Step 4: Add the Rice
Stir in the uncooked rice. Bring the soup to a gentle boil.
Once boiling, reduce the heat to low, cover the pot, and let it simmer for about 18–25 minutes, or until the rice is tender.
Stir occasionally to prevent the rice from sticking to the bottom.
Step 5: Adjust and Finish
Once the rice is fully cooked, taste the soup. Adjust salt, pepper, or seasoning as needed.

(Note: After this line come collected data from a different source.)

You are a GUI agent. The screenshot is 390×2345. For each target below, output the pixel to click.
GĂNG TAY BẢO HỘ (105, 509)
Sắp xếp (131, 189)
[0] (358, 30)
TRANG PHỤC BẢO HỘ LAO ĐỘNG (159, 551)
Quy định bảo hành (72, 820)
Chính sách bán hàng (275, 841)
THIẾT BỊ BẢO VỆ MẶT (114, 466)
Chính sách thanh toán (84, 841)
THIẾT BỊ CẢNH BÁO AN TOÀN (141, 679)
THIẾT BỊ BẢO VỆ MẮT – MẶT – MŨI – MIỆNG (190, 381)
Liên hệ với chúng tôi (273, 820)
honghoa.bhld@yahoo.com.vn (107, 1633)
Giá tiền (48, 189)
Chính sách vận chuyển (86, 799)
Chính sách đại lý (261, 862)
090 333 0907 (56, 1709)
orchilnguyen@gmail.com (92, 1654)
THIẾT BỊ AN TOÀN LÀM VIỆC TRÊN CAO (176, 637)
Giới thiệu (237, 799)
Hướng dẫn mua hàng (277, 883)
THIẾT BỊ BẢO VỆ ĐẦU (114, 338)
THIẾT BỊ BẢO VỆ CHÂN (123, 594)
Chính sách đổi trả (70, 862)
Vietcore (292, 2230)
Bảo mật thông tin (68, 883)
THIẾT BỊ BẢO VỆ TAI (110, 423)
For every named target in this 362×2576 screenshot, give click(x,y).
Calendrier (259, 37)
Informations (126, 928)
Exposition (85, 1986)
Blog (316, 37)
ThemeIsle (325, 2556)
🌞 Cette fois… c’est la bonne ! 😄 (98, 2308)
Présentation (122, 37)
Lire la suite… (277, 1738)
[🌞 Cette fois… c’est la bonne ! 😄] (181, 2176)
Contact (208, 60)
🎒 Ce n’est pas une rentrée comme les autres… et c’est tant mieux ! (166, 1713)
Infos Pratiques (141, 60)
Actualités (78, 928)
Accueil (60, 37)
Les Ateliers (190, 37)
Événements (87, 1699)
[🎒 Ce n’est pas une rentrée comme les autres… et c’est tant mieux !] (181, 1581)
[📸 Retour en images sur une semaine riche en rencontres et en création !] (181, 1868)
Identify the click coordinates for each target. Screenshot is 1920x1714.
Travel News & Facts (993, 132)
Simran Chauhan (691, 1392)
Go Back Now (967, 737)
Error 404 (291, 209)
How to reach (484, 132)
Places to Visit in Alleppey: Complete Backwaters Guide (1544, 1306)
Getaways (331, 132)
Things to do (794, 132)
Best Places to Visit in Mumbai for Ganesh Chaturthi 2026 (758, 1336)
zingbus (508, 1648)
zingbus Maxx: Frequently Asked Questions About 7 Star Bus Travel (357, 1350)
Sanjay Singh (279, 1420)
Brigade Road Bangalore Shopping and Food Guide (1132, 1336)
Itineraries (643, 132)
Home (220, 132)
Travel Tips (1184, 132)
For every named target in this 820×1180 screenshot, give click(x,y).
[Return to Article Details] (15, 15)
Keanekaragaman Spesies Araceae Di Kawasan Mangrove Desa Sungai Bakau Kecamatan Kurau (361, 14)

If the soup becomes too thick (the rice absorbs liquid as it sits), simply add a little extra broth or water to reach your desired consistency.
Step 6: Serve and Garnish
Ladle the hot soup into bowls and garnish with:
- Fresh chopped parsley
- A sprinkle of shredded cheddar or mozzarella
- A spoonful of sour cream
Serve with crusty bread or a simple side salad for a complete meal.
Helpful Tips for Success
1. Rice Control Tip
If you plan to store leftovers, consider cooking the rice separately and adding it to each bowl when serving. This prevents the rice from soaking up too much broth overnight.
2. Make It Healthier
Use brown rice (increase simmer time), ground turkey, or even cauliflower rice for a lighter version.
3. Add Extra Vegetables
Zucchini, carrots, or spinach can be added for extra nutrition.
4. Make It Spicy
Add crushed red pepper flakes or a dash of hot sauce for a kick.
Storage & Reheating
- Refrigerator: Store in an airtight container for up to 4 days.
- Freezer: Freeze for up to 3 months (best if rice is cooked separately).
- Reheating: Warm gently on the stovetop or microwave, adding broth if needed.
Final Thoughts
Quick & Easy Stuffed Pepper Soup is everything you love about traditional stuffed peppers—but simpler, faster, and perfect for cozy evenings. It’s hearty without being heavy, flavorful without being complicated, and flexible enough to fit whatever ingredients you have on hand.
One pot, simple ingredients, and big comfort flavor—this recipe is sure to become a repeat favorite in your kitchen.